Architecture cible déployée en 3 mois :

  1. Profil SCEP Intune pour les certificats EAP-TLS : durée ramenée à 1 an, renouvellement automatique déclenché à J-30 par Intune, challenge dynamique via Intune Certificate Connector. Coût de mise en place : environ 8h de travail DSI + 2h de test. Zéro renouvellement manuel depuis le déploiement.
  2. Déploiement win-acme sur le serveur IIS : certificat TLS public (ZeroSSL via ACME, challenge DNS-01 via l'API du registrar Switch) pour le portail HTTPS interne. Renouvellement automatique tous les 90 jours via tâche planifiée. Le certificat est maintenant reconnu par tous les navigateurs sans exception.
  3. Supervision via requête PowerShell planifiée : script exécuté chaque nuit, extrait tous les certificats machine avec Get-ChildItem Cert:\LocalMachine\My | Where-Object { $_.NotAfter -lt (Get-Date).AddDays(30) }, envoie un rapport par e-mail au DSI si des certificats approchent de l'expiration.
  4. Registre des certificats : tableau SharePoint avec colonnes Subject, Emetteur, Date d'expiration, Système concerné, Responsable, Statut renouvellement. Mis à jour automatiquement par le script PowerShell.

Résultat mesuré après 12 mois : 0 interruption de service liée à un certificat expiré. Temps DSI consacré à la gestion des certificats : environ 30 minutes par trimestre (revue du tableau de bord), contre 6 à 8 heures auparavant. Économie annuelle estimée : CHF 2'700 en temps interne.

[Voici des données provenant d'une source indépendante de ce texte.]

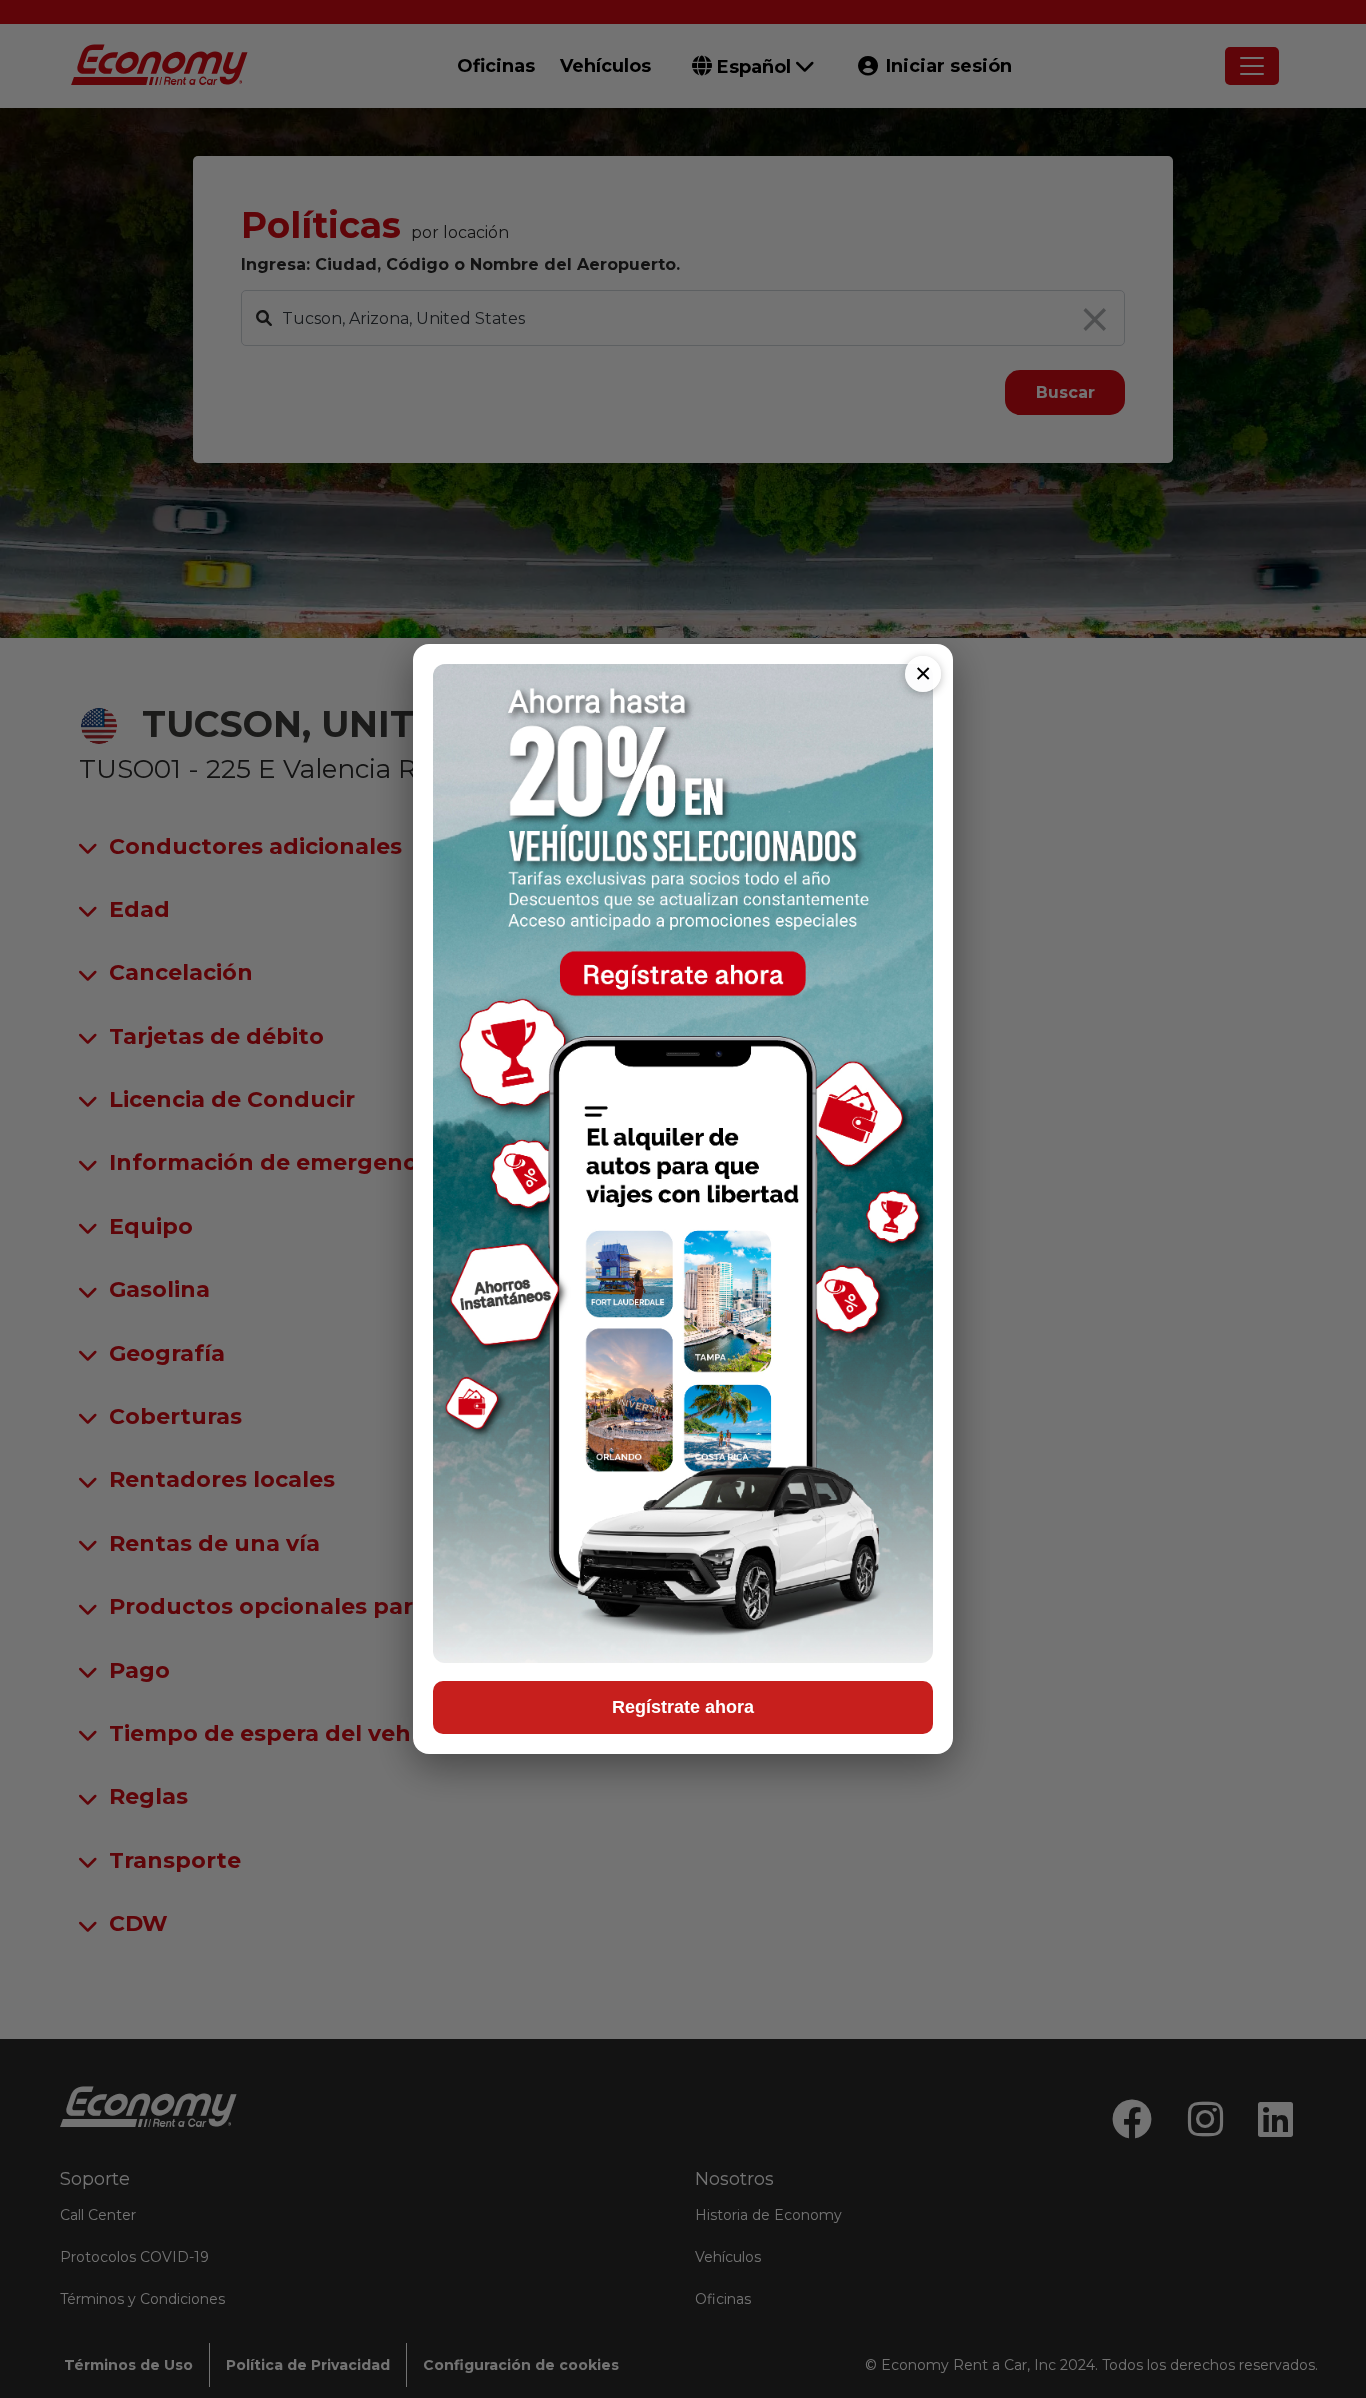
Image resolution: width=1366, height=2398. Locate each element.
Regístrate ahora (683, 1707)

Un outil MDM comme SynGuard peut centraliser cet inventaire et déclencher les alertes directement depuis la console de gestion du parc, sans script ad hoc.

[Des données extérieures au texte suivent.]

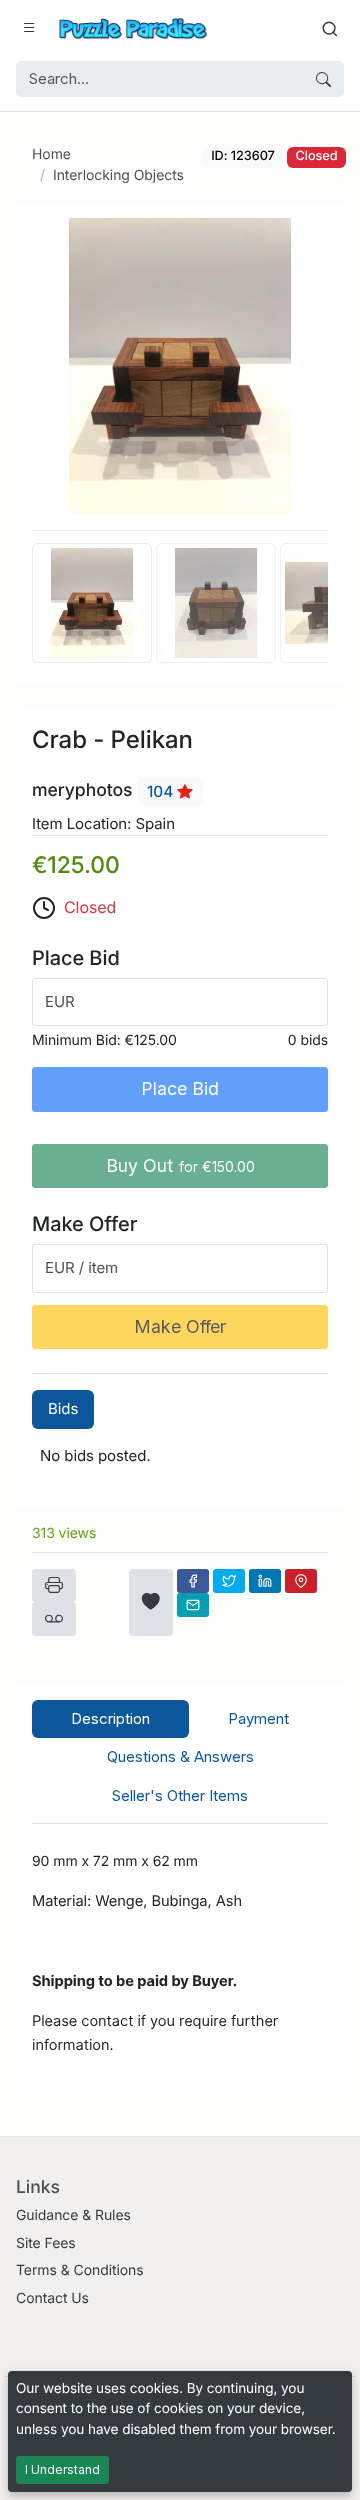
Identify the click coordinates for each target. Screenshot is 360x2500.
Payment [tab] (258, 1718)
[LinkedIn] (265, 1581)
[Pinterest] (301, 1581)
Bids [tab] (63, 1408)
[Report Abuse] (54, 1619)
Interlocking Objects (118, 175)
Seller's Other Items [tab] (180, 1795)
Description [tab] (110, 1718)
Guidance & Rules (73, 2215)
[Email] (193, 1605)
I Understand (62, 2469)
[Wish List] (151, 1602)
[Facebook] (193, 1581)
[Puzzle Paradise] (133, 28)
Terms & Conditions (80, 2270)
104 (162, 791)
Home (51, 154)
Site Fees (46, 2243)
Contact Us (52, 2298)
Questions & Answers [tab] (180, 1756)
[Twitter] (229, 1581)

Récapitulatif opérationnel

  • Inventorier avant d'automatiser : lister tous les certificats présents sur les endpoints (osquery, PowerShell, certlm.msc) et identifier les magasins concernés (système, utilisateur, applicatif).
  • Choisir le bon protocole : SCEP pour les certificats d'authentification client déployés via MDM (EAP-TLS, VPN), ACME pour les certificats TLS de services internes et exposés.
  • Configurer le renouvellement automatique côté MDM : profil SCEP Intune avec renouvellement automatique à J-30, challenge dynamique, KeyIsExtractable = false sur macOS.
  • Passer à ACME pour les services HTTPS internes : win-acme (Windows), certbot ou acme.sh (Linux), challenge DNS-01 pour les environnements sans exposition Internet directe.
  • Mettre en place des alertes à J-30 et J-15 : supervision active avec escalade automatique si le renouvellement échoue, indépendamment de la plateforme MDM.
  • Tenir un registre des certificats : Subject, emetteur, date d'expiration, système, responsable — mise à jour automatisée, revue trimestrielle.
  • Réduire la durée de validité des certificats internes : passer de 2 ans à 1 an pour les certificats client, aligne sur les recommandations CIS Benchmarks et réduit la fenêtre d'exposition en cas de compromission.
  • Tester la révocation : vérifier que les CRL ou OCSP sont accessibles depuis les endpoints et que la révocation d'un certificat compromis est effective en moins de 15 minutes.
  • Documenter pour l'audit nLPD : le registre des certificats et les logs de renouvellement constituent des preuves de mesures techniques appropriées en cas de contrôle ou d'incident.
  • Signaler les incidents liés à des certificats compromis : en cas de violation de données résultant d'un certificat mal géré, consulter la procédure de signalement du NCSC (Centre national pour la cybersécurité).